DATA SHOWN —
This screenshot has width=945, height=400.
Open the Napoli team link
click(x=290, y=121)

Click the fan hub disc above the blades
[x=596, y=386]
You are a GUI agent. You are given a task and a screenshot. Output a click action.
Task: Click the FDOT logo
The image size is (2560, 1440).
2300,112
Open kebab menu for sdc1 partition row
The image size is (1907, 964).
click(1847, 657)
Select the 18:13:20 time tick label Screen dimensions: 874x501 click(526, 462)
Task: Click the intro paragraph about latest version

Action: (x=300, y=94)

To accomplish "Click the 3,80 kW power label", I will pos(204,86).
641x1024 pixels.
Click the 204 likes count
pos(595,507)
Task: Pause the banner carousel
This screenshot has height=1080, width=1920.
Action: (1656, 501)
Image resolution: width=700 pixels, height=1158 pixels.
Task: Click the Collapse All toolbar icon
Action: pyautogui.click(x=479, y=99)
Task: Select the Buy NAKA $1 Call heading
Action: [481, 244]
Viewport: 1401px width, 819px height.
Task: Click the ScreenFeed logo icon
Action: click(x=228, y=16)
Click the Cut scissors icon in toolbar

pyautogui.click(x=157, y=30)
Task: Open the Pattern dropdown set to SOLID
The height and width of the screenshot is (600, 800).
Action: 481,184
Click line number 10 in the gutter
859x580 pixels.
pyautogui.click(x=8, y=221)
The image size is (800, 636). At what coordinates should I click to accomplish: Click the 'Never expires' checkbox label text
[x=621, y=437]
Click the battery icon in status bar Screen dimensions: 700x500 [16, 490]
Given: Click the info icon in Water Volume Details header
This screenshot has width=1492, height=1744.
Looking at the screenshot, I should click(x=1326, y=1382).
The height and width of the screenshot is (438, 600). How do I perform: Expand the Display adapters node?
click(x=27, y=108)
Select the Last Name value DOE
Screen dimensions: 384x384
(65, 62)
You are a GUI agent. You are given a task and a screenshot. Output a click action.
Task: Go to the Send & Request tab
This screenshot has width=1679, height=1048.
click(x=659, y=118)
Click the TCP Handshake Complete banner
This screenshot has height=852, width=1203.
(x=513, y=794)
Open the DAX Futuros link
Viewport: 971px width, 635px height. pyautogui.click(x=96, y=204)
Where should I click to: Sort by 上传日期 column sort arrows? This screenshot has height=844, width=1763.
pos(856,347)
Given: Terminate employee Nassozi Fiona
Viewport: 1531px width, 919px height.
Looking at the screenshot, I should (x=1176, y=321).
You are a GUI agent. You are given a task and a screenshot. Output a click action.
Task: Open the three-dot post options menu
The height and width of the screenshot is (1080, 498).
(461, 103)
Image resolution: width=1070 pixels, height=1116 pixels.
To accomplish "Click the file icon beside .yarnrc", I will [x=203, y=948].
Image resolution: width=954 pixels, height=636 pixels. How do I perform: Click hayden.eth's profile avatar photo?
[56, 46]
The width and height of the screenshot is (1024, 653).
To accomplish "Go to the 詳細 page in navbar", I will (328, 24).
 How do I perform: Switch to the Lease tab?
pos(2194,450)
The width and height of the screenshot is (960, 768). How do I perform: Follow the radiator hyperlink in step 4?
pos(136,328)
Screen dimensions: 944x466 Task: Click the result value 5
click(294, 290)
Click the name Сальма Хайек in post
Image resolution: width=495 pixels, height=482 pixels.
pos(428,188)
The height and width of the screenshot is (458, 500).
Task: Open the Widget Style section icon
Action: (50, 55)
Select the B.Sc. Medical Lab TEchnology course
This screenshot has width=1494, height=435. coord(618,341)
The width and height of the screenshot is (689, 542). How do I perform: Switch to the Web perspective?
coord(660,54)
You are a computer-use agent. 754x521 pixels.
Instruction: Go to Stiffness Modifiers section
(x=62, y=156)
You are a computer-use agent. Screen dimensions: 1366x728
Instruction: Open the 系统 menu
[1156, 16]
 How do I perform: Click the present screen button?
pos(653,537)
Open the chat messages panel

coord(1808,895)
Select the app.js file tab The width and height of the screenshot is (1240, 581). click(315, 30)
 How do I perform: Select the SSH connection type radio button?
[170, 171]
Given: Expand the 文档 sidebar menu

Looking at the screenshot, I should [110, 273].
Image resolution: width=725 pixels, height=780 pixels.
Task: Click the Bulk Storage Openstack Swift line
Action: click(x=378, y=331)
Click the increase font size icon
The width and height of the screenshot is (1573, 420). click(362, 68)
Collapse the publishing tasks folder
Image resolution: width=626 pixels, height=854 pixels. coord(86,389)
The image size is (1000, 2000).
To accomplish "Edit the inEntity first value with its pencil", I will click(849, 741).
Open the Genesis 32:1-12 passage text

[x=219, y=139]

REQUIREMENT —
Would you please give back all of the material above exactly as it stands?

PROBLEM SOLUTION —
This screenshot has width=945, height=400.
Open the Napoli team link
click(x=290, y=121)

Click the fan hub disc above the blades
[x=596, y=386]
You are a GUI agent. You are given a task and a screenshot. Output a click action.
Task: Click the FDOT logo
The image size is (2560, 1440).
2300,112
Open kebab menu for sdc1 partition row
The image size is (1907, 964).
click(1847, 657)
Select the 18:13:20 time tick label Screen dimensions: 874x501 click(526, 462)
Task: Click the intro paragraph about latest version

Action: (x=300, y=94)

To accomplish "Click the 3,80 kW power label", I will pos(204,86).
641x1024 pixels.
Click the 204 likes count
pos(595,507)
Task: Pause the banner carousel
This screenshot has height=1080, width=1920.
Action: (1656, 501)
Image resolution: width=700 pixels, height=1158 pixels.
Task: Click the Collapse All toolbar icon
Action: pyautogui.click(x=479, y=99)
Task: Select the Buy NAKA $1 Call heading
Action: [481, 244]
Viewport: 1401px width, 819px height.
Task: Click the ScreenFeed logo icon
Action: click(x=228, y=16)
Click the Cut scissors icon in toolbar

pyautogui.click(x=157, y=30)
Task: Open the Pattern dropdown set to SOLID
The height and width of the screenshot is (600, 800).
Action: 481,184
Click line number 10 in the gutter
859x580 pixels.
pyautogui.click(x=8, y=221)
The image size is (800, 636). At what coordinates should I click to accomplish: Click the 'Never expires' checkbox label text
[x=621, y=437]
Click the battery icon in status bar Screen dimensions: 700x500 [16, 490]
Given: Click the info icon in Water Volume Details header
This screenshot has width=1492, height=1744.
Looking at the screenshot, I should click(x=1326, y=1382).
The height and width of the screenshot is (438, 600). How do I perform: Expand the Display adapters node?
click(x=27, y=108)
Select the Last Name value DOE
Screen dimensions: 384x384
(65, 62)
You are a GUI agent. You are given a task and a screenshot. Output a click action.
Task: Go to the Send & Request tab
This screenshot has width=1679, height=1048.
click(x=659, y=118)
Click the TCP Handshake Complete banner
This screenshot has height=852, width=1203.
(x=513, y=794)
Open the DAX Futuros link
Viewport: 971px width, 635px height. pyautogui.click(x=96, y=204)
Where should I click to: Sort by 上传日期 column sort arrows? This screenshot has height=844, width=1763.
pos(856,347)
Given: Terminate employee Nassozi Fiona
Viewport: 1531px width, 919px height.
Looking at the screenshot, I should (x=1176, y=321).
You are a GUI agent. You are given a task and a screenshot. Output a click action.
Task: Open the three-dot post options menu
The height and width of the screenshot is (1080, 498).
(461, 103)
Image resolution: width=1070 pixels, height=1116 pixels.
To accomplish "Click the file icon beside .yarnrc", I will [x=203, y=948].
Image resolution: width=954 pixels, height=636 pixels. How do I perform: Click hayden.eth's profile avatar photo?
[56, 46]
The width and height of the screenshot is (1024, 653).
To accomplish "Go to the 詳細 page in navbar", I will (328, 24).
 How do I perform: Switch to the Lease tab?
pos(2194,450)
The width and height of the screenshot is (960, 768). How do I perform: Follow the radiator hyperlink in step 4?
pos(136,328)
Screen dimensions: 944x466 Task: Click the result value 5
click(294, 290)
Click the name Сальма Хайек in post
Image resolution: width=495 pixels, height=482 pixels.
pos(428,188)
The height and width of the screenshot is (458, 500).
Task: Open the Widget Style section icon
Action: (50, 55)
Select the B.Sc. Medical Lab TEchnology course
This screenshot has width=1494, height=435. coord(618,341)
The width and height of the screenshot is (689, 542). How do I perform: Switch to the Web perspective?
coord(660,54)
You are a computer-use agent. 754x521 pixels.
Instruction: Go to Stiffness Modifiers section
(x=62, y=156)
You are a computer-use agent. Screen dimensions: 1366x728
Instruction: Open the 系统 menu
[1156, 16]
 How do I perform: Click the present screen button?
pos(653,537)
Open the chat messages panel

coord(1808,895)
Select the app.js file tab The width and height of the screenshot is (1240, 581). click(315, 30)
 How do I perform: Select the SSH connection type radio button?
[170, 171]
Given: Expand the 文档 sidebar menu

Looking at the screenshot, I should [110, 273].
Image resolution: width=725 pixels, height=780 pixels.
Task: Click the Bulk Storage Openstack Swift line
Action: click(x=378, y=331)
Click the increase font size icon
The width and height of the screenshot is (1573, 420). click(362, 68)
Collapse the publishing tasks folder
Image resolution: width=626 pixels, height=854 pixels. coord(86,389)
The image size is (1000, 2000).
To accomplish "Edit the inEntity first value with its pencil", I will click(849, 741).
Open the Genesis 32:1-12 passage text

[x=219, y=139]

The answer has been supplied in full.